Portuguese banks are preparing a new reduction in structures as a measure to cope with the current pandemic.

Portuguese banks are preparing a new reduction in structures, with workers leaving soon, using cost-cutting as a measure to cope with the current crisis, weak profitability, and the digitalisation of operations.

Rating agency Fitch said in late July that, given the new threat to the Portuguese banking sector posed by the Covid-19 crisis (calling into question progress made in reducing the bad debts, improving capital and profitability), one of the measures the banks would take would be further restructuring. And the statements that bankers have made in recent months indicate this.

As early as April, BCP said it would postpone the reduction of workers it had planned for this year (in a posture it called social responsibility), but that it would do so in early 2021.

In July, the executive president, Miguel Maya, reiterated that the bank has had a posture aligned with society, but that it will carry out the exit programme at the beginning of the next year. He said that with the conditioned income, BCP has to adapt the cost structure, and the weight of personnel costs in banking activity is always significant.

Caixa Geral de Depósitos (CGD) will continue this year to comply with the staff reduction agreed upon in the restructuring plan with the European Commission, which includes the departure of 250 employees in the second half of the year (in addition to the 179 who left by June), but management has already acknowledged that more departures may be foreseen in 2021-2024.

As early as February, when laws limiting commissions were being discussed in parliament, the Portuguese Banking Association (APB) said that the consequence could be for banks to further reduce the cost structure, particularly with staff and branch network, since it limits profitability.

As for Novo Banco, the National Union of Bank Staff and Technicians said in the middle of this month that the institution has been presenting proposals for early retirement and termination of employment contracts by agreement to a group of workers.

Lusa asked Novo Banco on the subject but received no answer.

Montepio said last week to the unions and workers’ commission an extended plan for workers to leave, through early retirement and termination of employment contracts, but without saying how many employees will leave.

At the beginning of the week, ECO reported that Montepio is preparing the exit of 800 workers and that it is going to ask the government for the status of a company in restructuring, which allows those who accept the termination by mutual agreement to be entitled to unemployment benefit.

Contacted by Lusa, Montepio’s official source said that it is known that the bank is adjusting processes and studying its size and that it will maintain the practice of sharing always the relevant information of the institution with all those who are part of it before the public release.

On Saturday, Expresso reported that BCP is available for a merger with Banco Montepio, in case an intervention is needed, and that this availability has already been communicated to the government, in a meeting between BCP’s board and the minister of finance.

The reduction of structures is common to all European banks.
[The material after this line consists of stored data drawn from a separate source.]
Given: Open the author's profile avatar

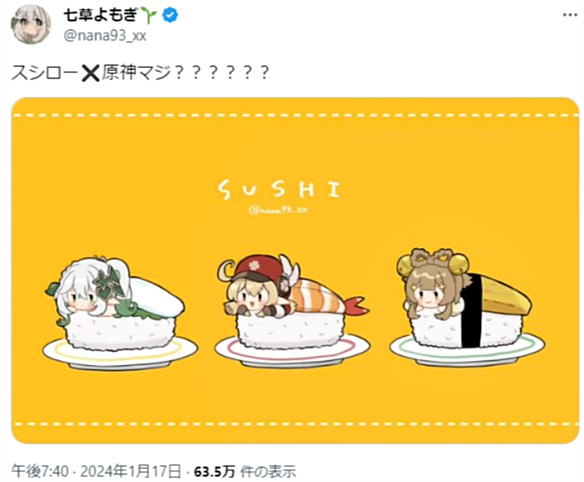Looking at the screenshot, I should 31,25.
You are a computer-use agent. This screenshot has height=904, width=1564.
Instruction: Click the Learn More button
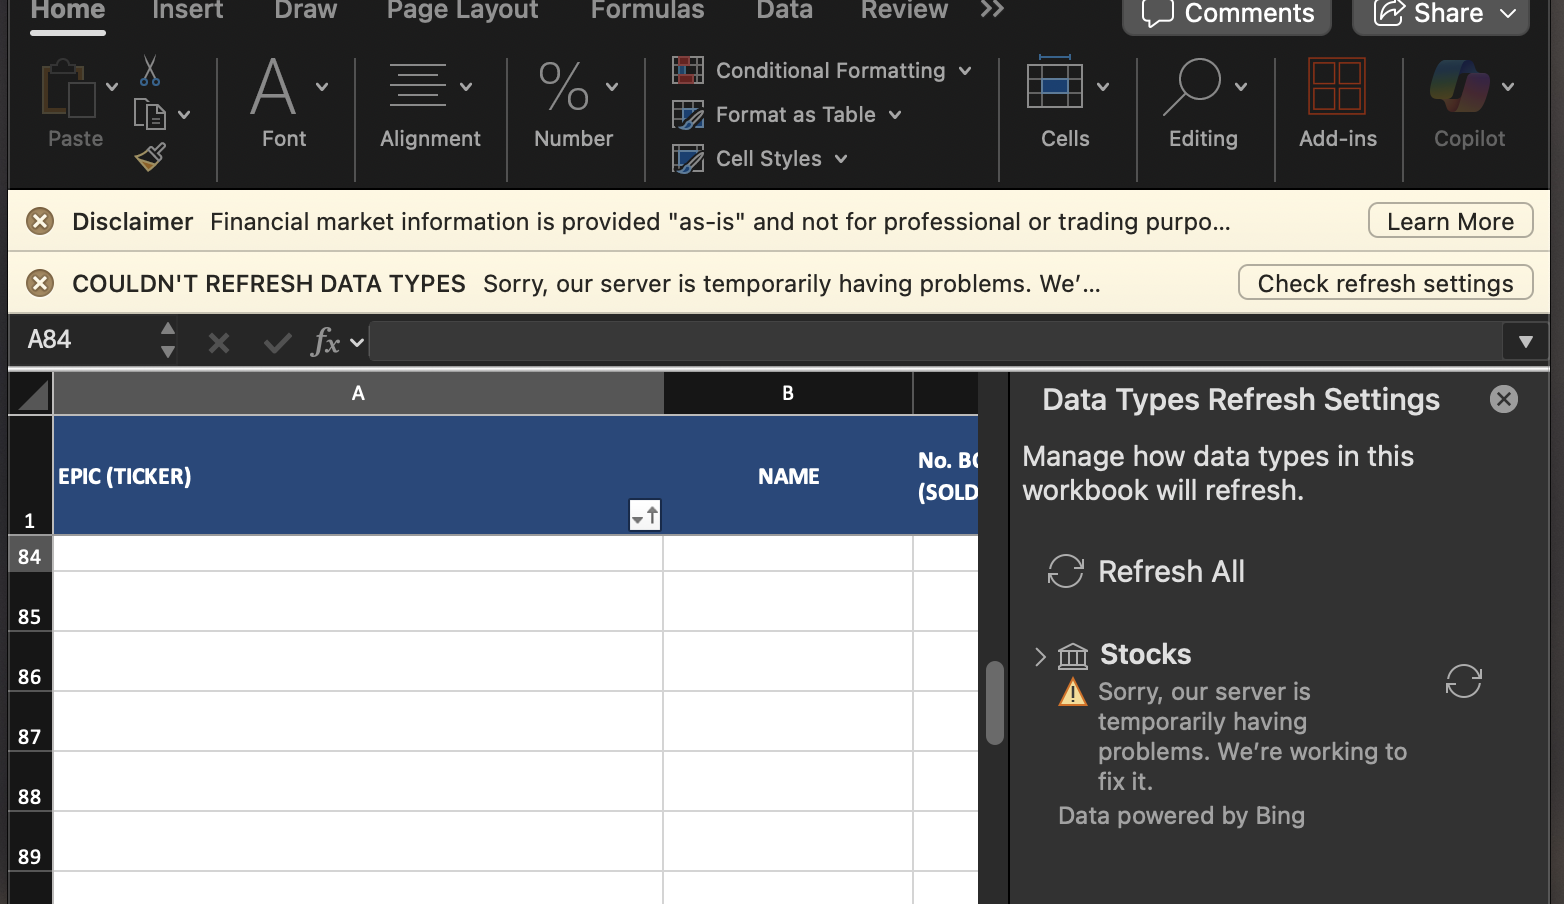coord(1450,220)
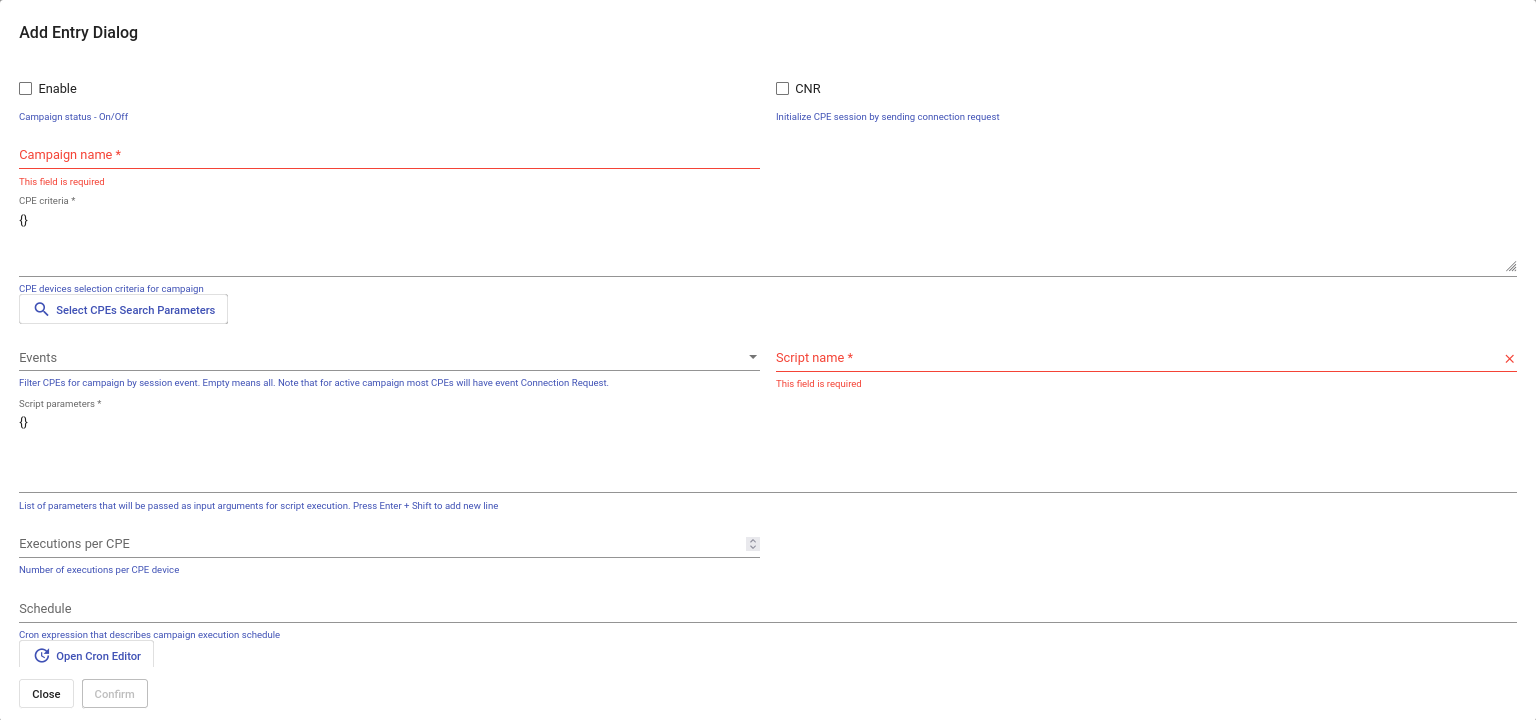Focus the Campaign name field
Viewport: 1536px width, 720px height.
point(389,155)
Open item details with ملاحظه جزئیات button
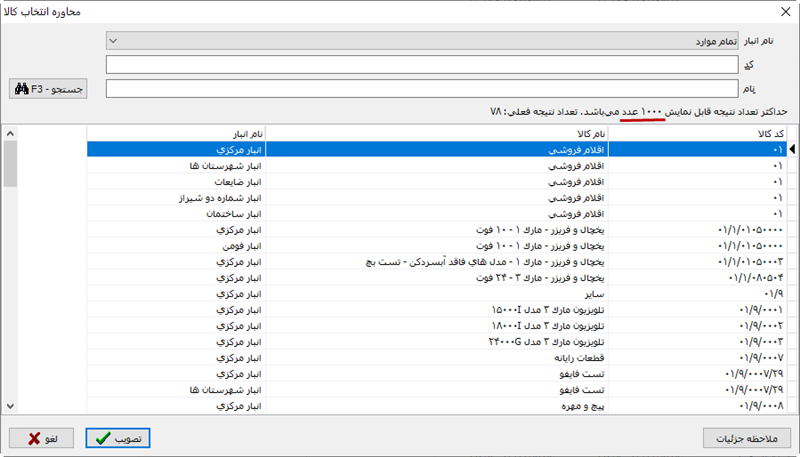The height and width of the screenshot is (457, 800). [x=746, y=438]
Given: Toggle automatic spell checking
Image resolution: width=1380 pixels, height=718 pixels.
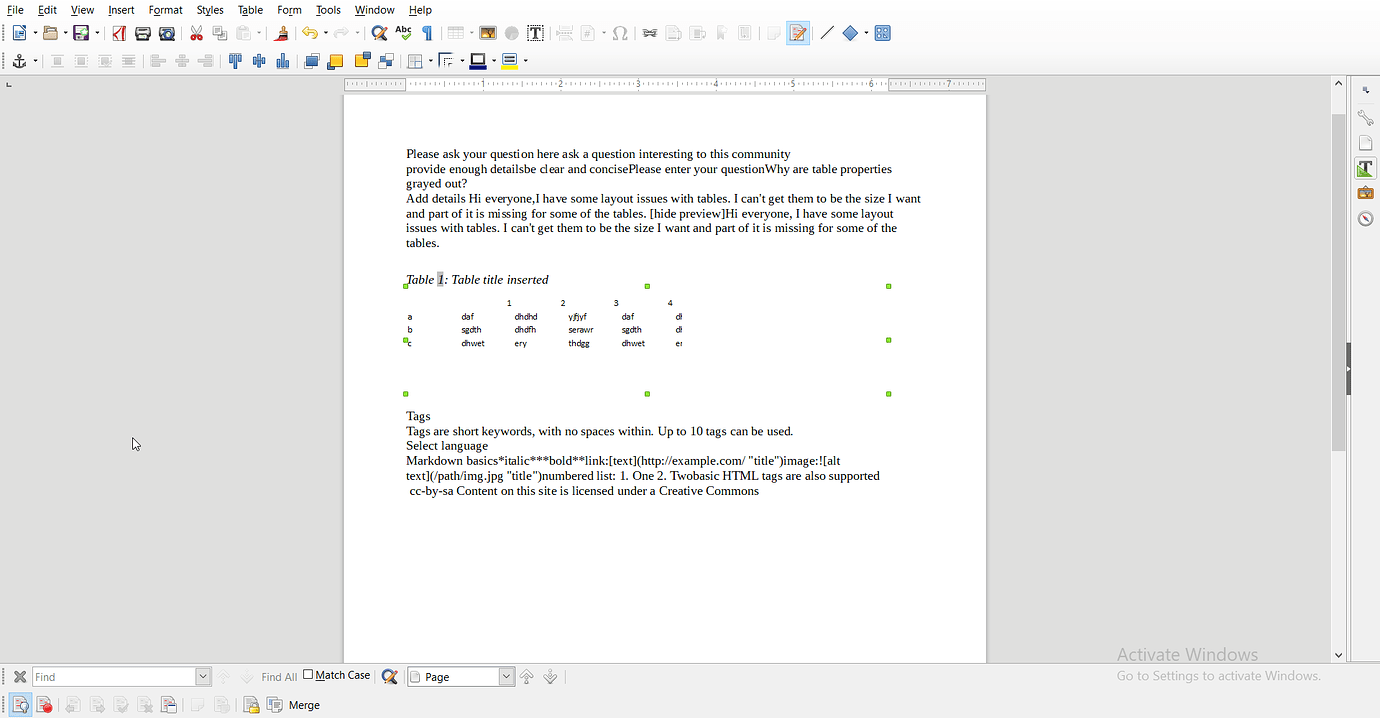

The sector has been reducing branches and employees for years (in Portugal, mainly through early retirement and mutual agreement termination), measures justified by the digitalisation of operations and the need to reduce costs, a trend that the crisis unleashed by the Covid-19 pandemic is likely to accentuate.

In Spain, the recently announced merger between Caixabank and Bankia (which will create the largest bank in Spain) will also bring branch closures and staff exits. CaixaBank’s CEO Gonzalo Gortázar said two weeks ago that he was convinced that an agreement with the unions would be possible for a non-traumatic adjustment of the structure.

The German Deutsche Bank will close around 100 of its bank branches in Germany over the next few years, to 400 branches.

The analyst of the broker Infinox Pedro Amorim told Lusa that, in general terms, the European banking has been under great pressure on revenues, first of all on the financial margin (due to low interest rates) and that the increase in bank commissions has not been enough to compensate, so the analysis of the banks’ income statement shows that profits have been based on cost reduction (mainly staff cuts).